WHAT THE TASK REQUIRES =>
Produce an exact transcription of the data, with the images left out.

RECORDS FOR THIS EXERCISE START

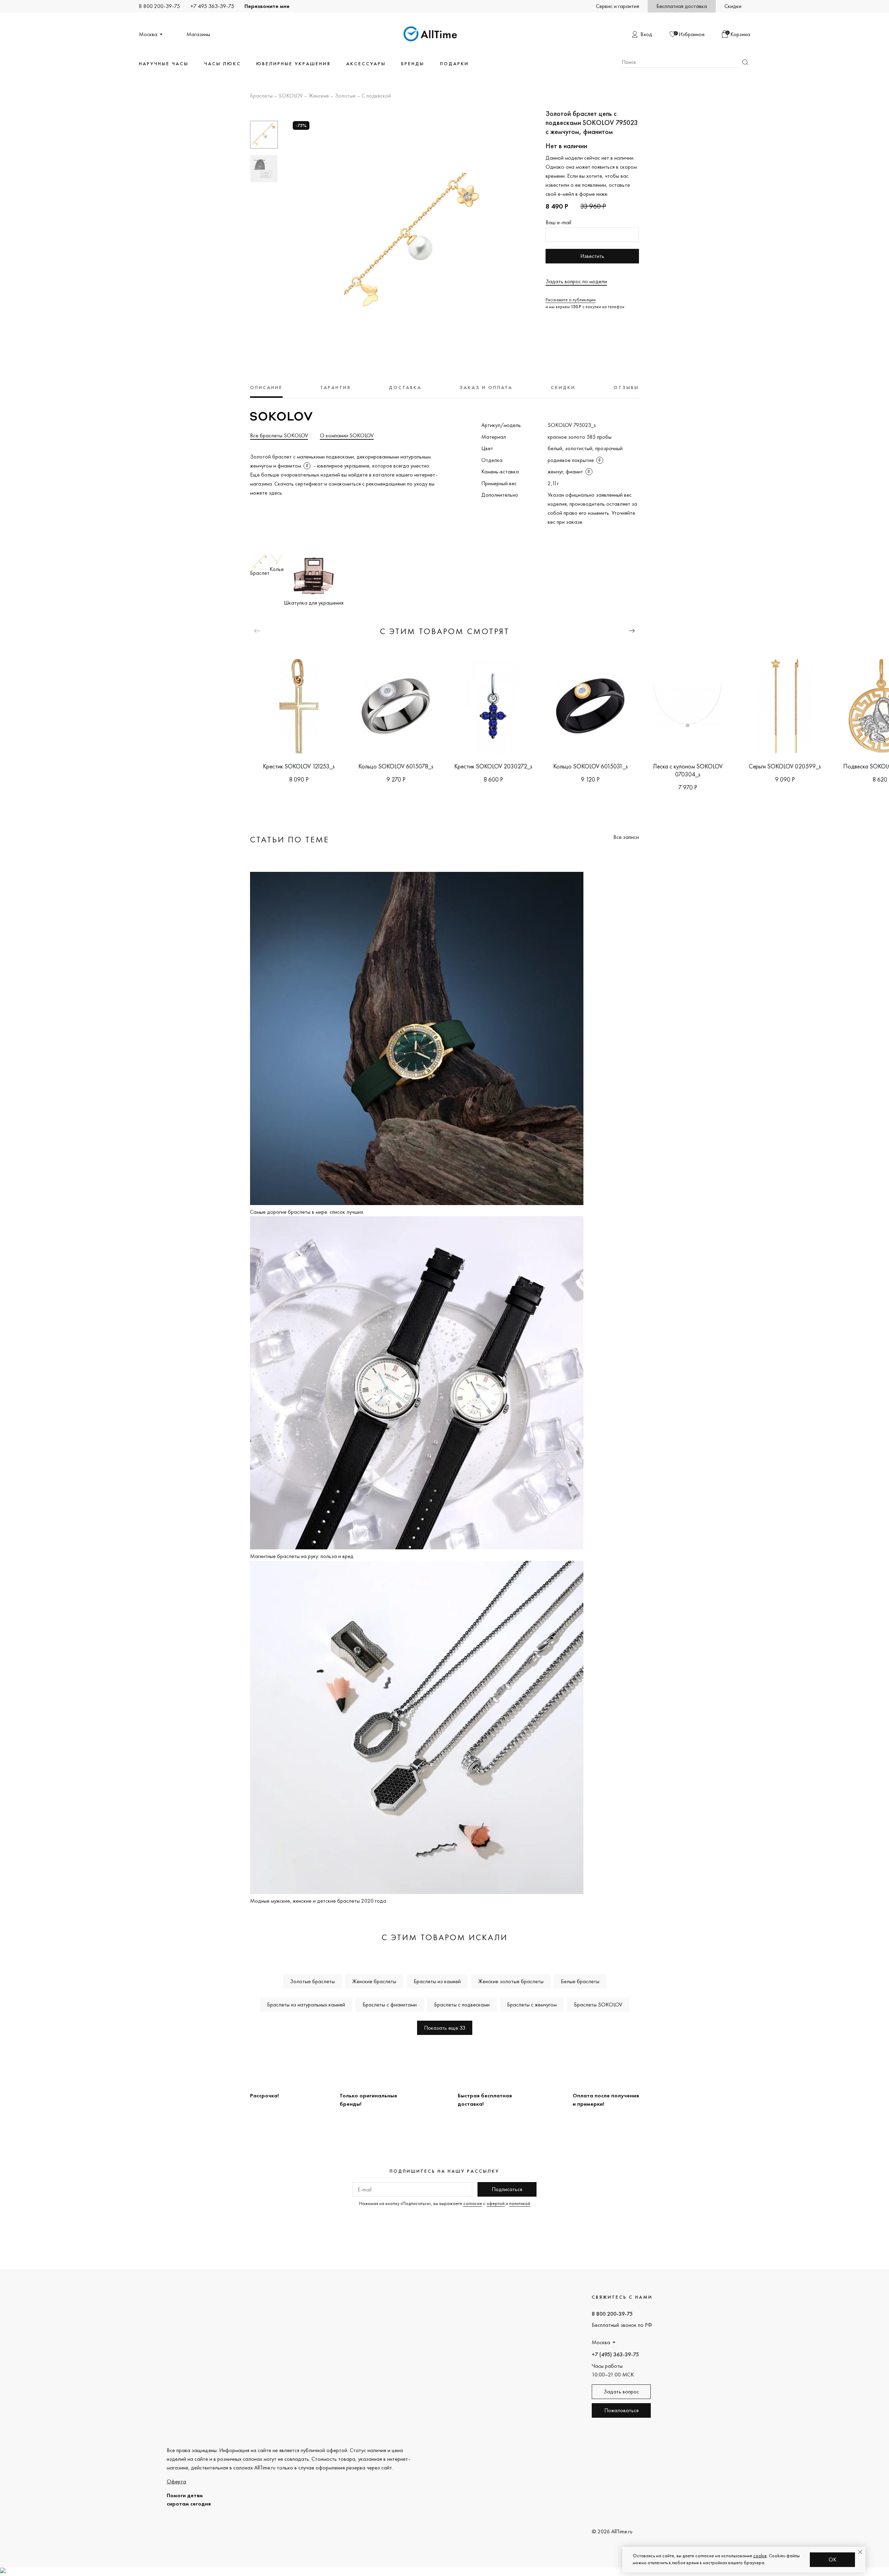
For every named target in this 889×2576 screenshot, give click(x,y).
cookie (760, 2555)
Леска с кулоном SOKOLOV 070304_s (688, 770)
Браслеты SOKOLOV (598, 2004)
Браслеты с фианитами (390, 2004)
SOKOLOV (291, 96)
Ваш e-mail (558, 222)
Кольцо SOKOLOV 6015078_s (395, 766)
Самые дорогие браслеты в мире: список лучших (306, 1211)
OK (833, 2559)
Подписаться (507, 2189)
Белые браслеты (580, 1981)
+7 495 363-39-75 (212, 6)
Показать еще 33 (444, 2027)
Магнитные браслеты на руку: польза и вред (302, 1556)
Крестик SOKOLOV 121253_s (299, 766)
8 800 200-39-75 (159, 6)
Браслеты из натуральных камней (306, 2004)
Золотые (345, 96)
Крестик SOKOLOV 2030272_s (493, 766)
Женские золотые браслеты (510, 1981)
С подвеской (376, 96)
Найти (745, 62)
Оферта (176, 2481)
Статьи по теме (289, 839)
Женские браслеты (374, 1981)
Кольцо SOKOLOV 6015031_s (590, 766)
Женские (319, 96)
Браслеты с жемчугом (532, 2004)
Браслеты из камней (437, 1981)
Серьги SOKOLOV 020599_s (785, 766)
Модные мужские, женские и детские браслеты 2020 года (318, 1900)
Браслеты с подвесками (462, 2004)
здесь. (276, 492)
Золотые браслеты (312, 1981)
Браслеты (261, 96)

RECORDS FOR THIS EXERCISE END

EXPECTED ANSWER =>
For every named target in this 889×2576 screenshot, give click(x,y).
cookie (760, 2555)
Леска с кулоном SOKOLOV 070304_s (688, 770)
Браслеты SOKOLOV (598, 2004)
Браслеты с фианитами (390, 2004)
SOKOLOV (291, 96)
Ваш e-mail (558, 222)
Кольцо SOKOLOV 6015078_s (395, 766)
Самые дорогие браслеты в мире: список лучших (306, 1211)
OK (833, 2559)
Подписаться (507, 2189)
Белые браслеты (580, 1981)
+7 495 363-39-75 (212, 6)
Показать еще 33 (444, 2027)
Магнитные браслеты на руку: польза и вред (302, 1556)
Крестик SOKOLOV 121253_s (299, 766)
8 800 200-39-75 (159, 6)
Браслеты из натуральных камней (306, 2004)
Золотые (345, 96)
Крестик SOKOLOV 2030272_s (493, 766)
Женские золотые браслеты (510, 1981)
С подвеской (376, 96)
Найти (745, 62)
Оферта (176, 2481)
Статьи по теме (289, 839)
Женские браслеты (374, 1981)
Кольцо SOKOLOV 6015031_s (590, 766)
Женские (319, 96)
Браслеты с жемчугом (532, 2004)
Браслеты из камней (437, 1981)
Серьги SOKOLOV 020599_s (785, 766)
Модные мужские, женские и детские браслеты 2020 года (318, 1900)
Браслеты с подвесками (462, 2004)
здесь. (276, 492)
Золотые браслеты (312, 1981)
Браслеты (261, 96)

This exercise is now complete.